If a function is marked as VOLATILE it can return anything if you call it multiple times using the very same input parameters. In case of STABLE the function is going to return the same result given the same parameters within the same transaction.

The most prominent STABLE function is now(), which will always return the same result within the same transaction:

 test=# SELECT now();
              now              
-------------------------------
 2018-01-09 11:48:46.385457+01
(1 row)

test=# BEGIN;
BEGIN
test=# SELECT now();
              now              
-------------------------------
 2018-01-09 11:48:51.073123+01
(1 row)

test=# SELECT now();
              now              
-------------------------------
 2018-01-09 11:48:51.073123+01
(1 row)

test=# COMMIT;
COMMIT
test=# SELECT now();
              now              
-------------------------------
 2018-01-09 11:48:59.640697+01
(1 row)

Some functions are even IMMUTABLE: In this case the result given the same input parameters will be constant regardless of the transaction. Cosine would be an example in this case:

test=# SELECT cos(10), cos(20);
        cos         |        cos        
--------------------+-------------------
 -0.839071529076452 | 0.408082061813392
(1 row)

test=# SELECT cos(10), cos(20);
        cos         |        cos        
--------------------+-------------------
 -0.839071529076452 | 0.408082061813392
(1 row)

Even in the second transaction the cosine of a number will be the same.

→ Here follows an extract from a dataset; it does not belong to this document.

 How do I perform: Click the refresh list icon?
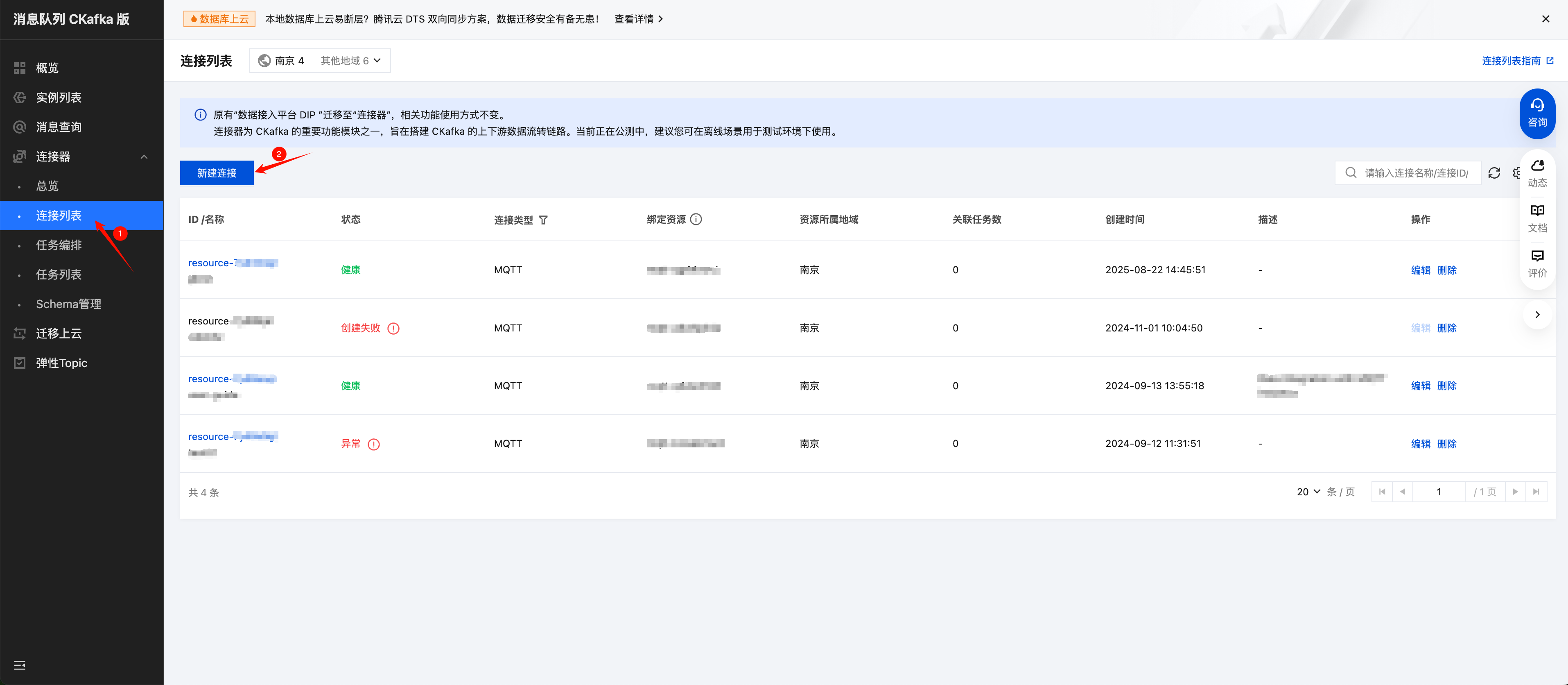tap(1494, 173)
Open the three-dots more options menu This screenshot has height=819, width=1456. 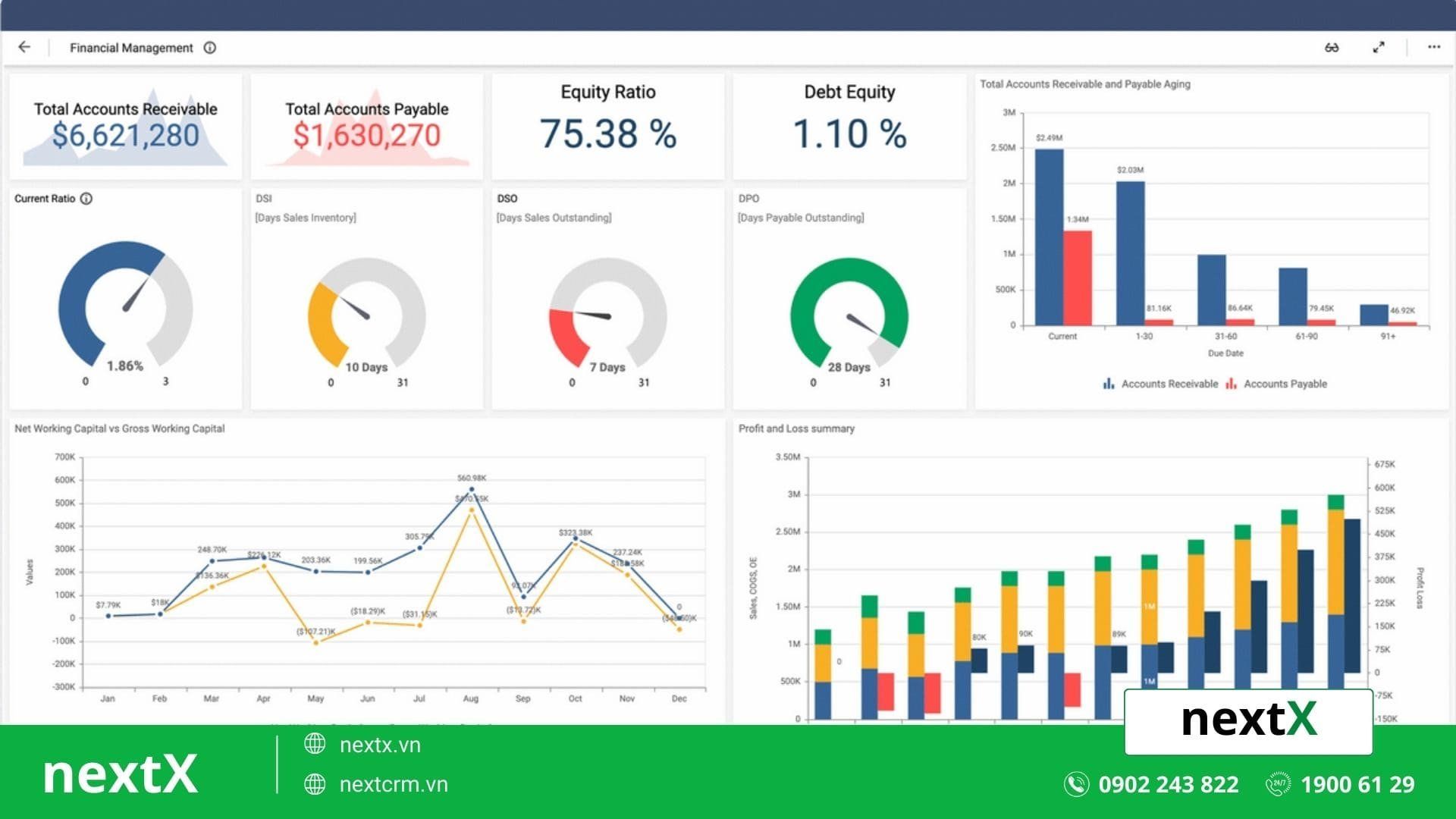(x=1433, y=48)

Reducing the number of function calls

To fix our problem we have to drop the existing function …

test=# DROP FUNCTION mymax(int, int);
DROP FUNCTION

… and recreate it:

test=# CREATE OR REPLACE FUNCTION mymax(int, int)
RETURNS int
AS
$$
  BEGIN
       RETURN CASE WHEN $1 > $2 THEN $1 ELSE $2 END;
  END;
$$ LANGUAGE 'plpgsql' IMMUTABLE;
CREATE FUNCTION

The planner with detect that the function is supposed to return a static value given the same input values and go for an index scan:

test=# explain SELECT *
	FROM 	demo
	WHERE 	id = mymax(20, 20);
                      QUERY PLAN                               
------------------------------------------------------
 Index Only Scan using idx_id on demo  
	(cost=0.42..8.44 rows=1 width=4)
   Index Cond: (id = 20)
(2 rows)

Of course the index scan orders magnitude faster and will return in basically no time.

Detecting bottlenecks

Fortunately PostgreSQL has a system view, which might shed some light on functions, which might be a problem. The first thing you have to do is to set “track_functions = ‘all’ “ – it will tell PostgreSQL to collection function statistics:

test=# SELECT * FROM demo WHERE id = mymax(20, 20);
 id
----
 20
(1 row)

Once this setting has been turned on, pg_stat_user_functions will contain valuable information:

test=# SELECT * FROM pg_stat_user_functions ;
 funcid | schemaname | funcname | calls | total_time | self_time
--------+------------+----------+-------+------------+-----------
  16429 | public     | mymax    |     1 |      0.025 |     0.025
(1 row)

If you happen to see that a function is called insanely often, it can make sense to inspect it and check, if it happens to be VOLATILE for no good reason. Changing the function definition can significantly improve speed.

Creating indexes on functions in PostgreSQL

If you want to create indexes on a function, you have to make sure that the function itself is in fact IMMUTABLE. Otherwise PostgreSQL won’t create the index for you. The reason is simple: PostgreSQL has to make sure that the content of the index is stable and does not have to be changed over time if the underlying data is unchanged.